The Post: Charter schools won’t fix our educational failings

But they could waste tens of millions of dollars, including redundancy payments.

Read the original article in the Post

Is the government about to waste tens of millions of dollars on a schools policy that won’t achieve anything? It’s a question that’s been bothering me ever since the coalition agreements were signed.

The National-ACT agreement envisions setting up an undefined number of charter schools, which would be able to abandon the New Zealand curriculum and employ unqualified teachers, among other dubious benefits. Based on an American model, a few such establishments – unsuccessfully rebranded as “partnership” schools – were set up under John Key’s 2011 agreement with ACT, but brought into the state system by Labour.

This time, though, there’s a big difference: ACT leader David Seymour wants existing state schools to convert to charters. It’s an ambition befitting a larger and more confident party.

The problem, though, is that charter schools are an ideological rather than a pragmatic project. They don’t address any of the actual issues we face. An overly strict curriculum and excessively qualified teachers, for instance, are not the things holding back our education system.

Charter school advocates claim principals need more room to innovate, but there’s already immense leeway for experimentation. We have Māori immersion schools, special character schools, Catholic and Protestant schools. We have one of the world’s most flexible education systems.

The American data on charter schools, meanwhile, are deeply unimpressive. Charters’ unqualified teachers are less effective than their public-school counterparts. A 2016 meta-review – a summary of pre-existing research – found that standard public schools outperformed charters on six of seven major categories of learning, including Year 4 maths and Year 8 science.

Charters probably worsen performance in nearby schools, skimming off the pupils with the most motivated parents and reducing those schools’ per-student funding. Overall, researchers have concluded, charters “are not, on average, producing student achievement gains” compared to standard US high schools, which themselves are not high performers internationally.

Charter schools, in short, won’t turn around New Zealand’s educational failings. But they can rack up vast costs. A recent official information request suggests the Key-era charters cost up to $48,000 per pupil, far above the $9000 allocated to each student in mainstream schools.

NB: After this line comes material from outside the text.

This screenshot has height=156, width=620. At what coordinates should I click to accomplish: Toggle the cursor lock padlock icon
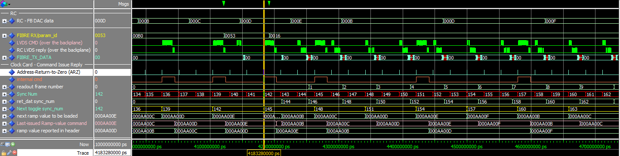pos(4,153)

Worse still may be in prospect. If, under Seymour’s plan, state-school boards decide to convert, their teachers’ employment situation could change dramatically. For charter schools to be meaningfully different, principals might want staff to transform their work patterns, teaching longer hours or being paid on a different basis. Boards might also want to push staff onto individual contracts less generous than the recent raft of union-negotiated ones, which have started to address the long-term underpayment of teachers.

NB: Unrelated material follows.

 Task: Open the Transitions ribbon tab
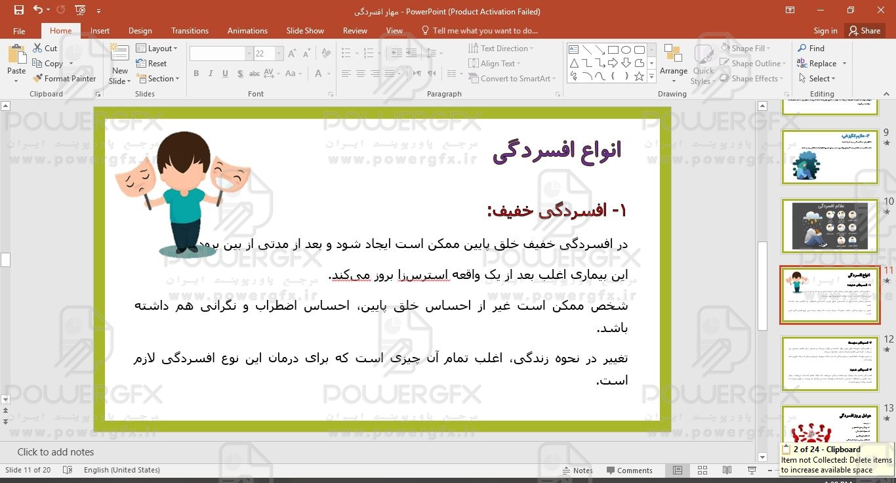(x=190, y=31)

Things could then get pretty murky. Labour law experts say charter schools could be deemed, in essence, the successor to the teachers’ current employer, the Ministry of Education, meaning that existing terms and conditions would be carried over. So if, as seems likely, boards wanted change, they could end up in messy bargaining with justifiably angry teachers or face even messier industrial action.

If, moreover, someone’s job changes significantly, New Zealand employment law quite rightly allows them to argue they’ve effectively been made redundant and are entitled to a pay-out. Bearing in mind that a teacher’s standard redundancy pay-out could be in the order of $100,000, and that even just 50 converting schools could employ thousands of staff, redundancy costs could easily spiral into the tens of millions of dollars. And this would be money spent to achieve nothing: the purest possible form of waste, delivered by a government supposedly obsessed with efficiency.

Ministers could probably legislate to remove teachers’ redundancy protections. But that would be hideously ironic from ACT, a party ostensibly committed to the sanctity of contract.

As things stand, the situation remains unclear, and hard questions must be asked of Seymour. Either way, it’s all a colossal distraction from the real task of fixing education.

Some of the repairs must be made outside the classroom: we should reduce poverty, for instance, so that thousands of kids don’t have to miss class because they’re working to support their family. And we should lift our financial assistance to poorer schools, which is low by international standards.

When it comes to what happens within the school gates, we have a reasonable idea of what’s needed. Better qualified teachers would help. So too a knowledge-rich curriculum that provides more learning materials, greater guidance to struggling teachers, and enhanced clarity about what they should teach, rather than the overly loose curriculum we have now. We also need better structures to spread successful teaching practices from school to school, just like the old system of advisers and inspectors did.

All this will take time, energy and resources. There isn’t, famously, a lot of free cash lying around. The last thing National can afford is to waste huge amounts of it on something entirely tangential to the educational task at hand.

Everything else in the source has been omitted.